My artist friend was in charge of carrying the owl, which was not looking too strong or healthy. So off through the small, narrow cobblestone streets of Macau he walked, carrying an owl perched on his wrist.
A foreigner carrying an owl on the streets of Macau was in itself a strange enough sight, but he also happened to be wearing a traditional Chinese scholar’s gown at the time. Quite a sight.
The appointed time to meet the other friends approached, and he walked into the Lisboa Hotel and was about to enter the casino.
As he started into the casino, with the owl on his arm, several husky casino security personnel blocked his way, and exclaimed:”Not allowed owl in casino!”
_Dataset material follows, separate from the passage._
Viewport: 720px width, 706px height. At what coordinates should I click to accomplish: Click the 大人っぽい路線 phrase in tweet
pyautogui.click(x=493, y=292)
Apart from the usual rules regarding pets in hotels, for many Chinese gamblers, the owl is a potent symbol of bad luck. A live owl is about the last thing these hard-core gamblers would want to see approaching them in a casino.
So my friend decided to forego meeting up with friends and head back to his hotel, a 3-star property within walking distance. By this time it was nearly 11 p.m.
He arrived at his hotel and walked in the door, still carrying the owl. As he walked across the hotel lobby, the night manager spotted him with the owl. Alarmed, the night manager jumped up from his desk and proclaimed:”No cooking in the rooms!”
My friend explained the situation, and the night manager let them in.
Sadly, the owl did not make it through the night.
Moral: it’s best to leave owls where we find them–in the wild.